This February, Minnesota House Majority Leader Ryan Winkler (D) and Speaker Melissa Hortman (D) filed a bill to legalize licensed and regulated adult-use cannabis sales. If passed, adults would be allowed to buy and possess up to 1.5 ounces of weed and grow up to eight pot plants per household. Sales would be taxed at 10 percent, on-site consumption and delivery lounges would be legal, and uniquely, the bill would not allow individual towns or cities to ban legal weed businesses.

In his opening statement, Rep. Winkler said that this bill would help “correct wrongs that have been done for too long in Minnesota to communities who’ve been over-policed who have been targeted for cannabis enforcement to further a prohibition of cannabis that does not work,” Marijuana Moment reports. Winkler explained that the bill would also redirect legal weed taxes to “help to address the harm that is caused by cannabis prohibition on our black and brown communities.”

Slowly but surely, the bill advanced through 12 different House committees, eventually receiving approval from all. Along the way, the bill was amended to expand social equity access to business licenses and to include additional warnings about maximum daily doses. Rep. Pat Garofolo (R) also added another amendment that would use weed tax revenue to fund a tax relief account that could reduce the overall state income tax that Minnesotans would have to pay.

“The adoption of this amendment is a gamechanger,” said Garofalo in a press release, according to Bring Me The News. “The Democrat majority accepting this amendment means that if signed into law, this bill will result in lowering taxes Minnesotans are FORCED to pay, financed with the revenue generated from taxes that people are CHOOSING to pay.”

Garofalo’s amendment has increased the chances that the bill will be accepted by other GOP lawmakers, but the bill must still be passed by the state House and Senate before it can become law. Winkler said that he plans to schedule a vote on the bill this month, but the state legislature is slated to adjourn on May 17th, so time is running out.

“At the beginning of the year, a House committee had never passed a legalization bill. Now, we’re on the verge of passing a bill off the House floor,” said Winkler in a press email, Marijuana Moment reports. “We have the ability to change laws in a way that improves people’s lives, whether it’s expunging cannabis-related records, targeting economic opportunity for those impacted most by the war on drugs, providing relief for veterans suffering from PTSD and serious health conditions, and more.”

Meanwhile, in Nebraska, lawmakers have advanced a bill to legalize medical marijuana. The bill, which was initially introduced by state Sen.
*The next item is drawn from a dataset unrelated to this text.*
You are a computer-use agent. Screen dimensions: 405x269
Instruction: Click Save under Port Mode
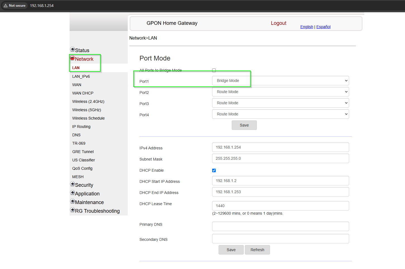(x=244, y=125)
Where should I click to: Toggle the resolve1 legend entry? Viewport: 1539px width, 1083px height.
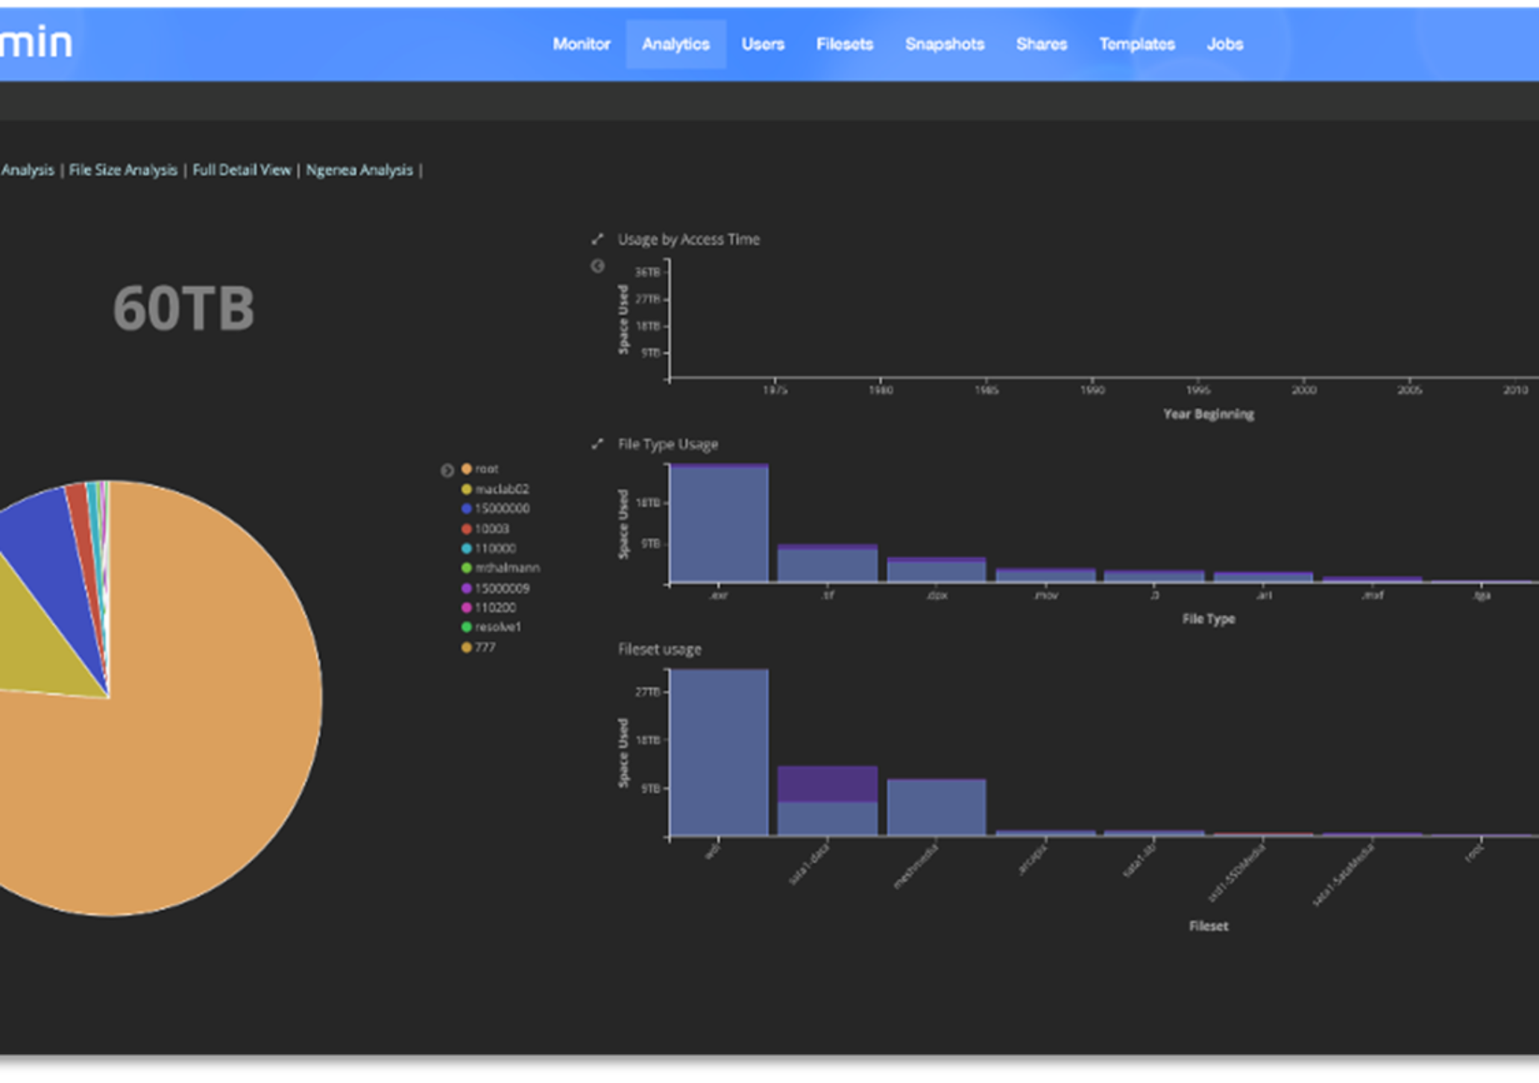[491, 627]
Anna Wishart in January, would allow licensed patients to buy and possess up to two and a half ounces of non-smokable medical pot. The original version of the bill would have allowed licensed doctors to recommend medical cannabis for literally any medical condition, but it was amended to impose a limit of 17 qualifying conditions, including cancer, PTSD, AIDS, chronic pain, and epilepsy.

After four months of debate in individual committees, the bill was finally approved and will come up for debate in the state Senate this Wednesday. Unfortunately, the state’s GOP leadership is expected to filibuster the bill, and Democrats will need 33 additional votes to overcome this hurdle. But even if they can pull off this feat, Governor Pete Ricketts still thinks that legalizing medical pot is somehow going to kill children, so it’s a guarantee that he would veto the legislation.

Nebraska voters almost had a chance to legalize medical pot via a ballot initiative last year, but state cops managed to kill the measure with a legal challenge. Recognizing the uphill battle that they are facing in the legislature, state Sen. Wishart is now working with other advocates to help place a new medical marijuana initiative on next year’s midterm ballot.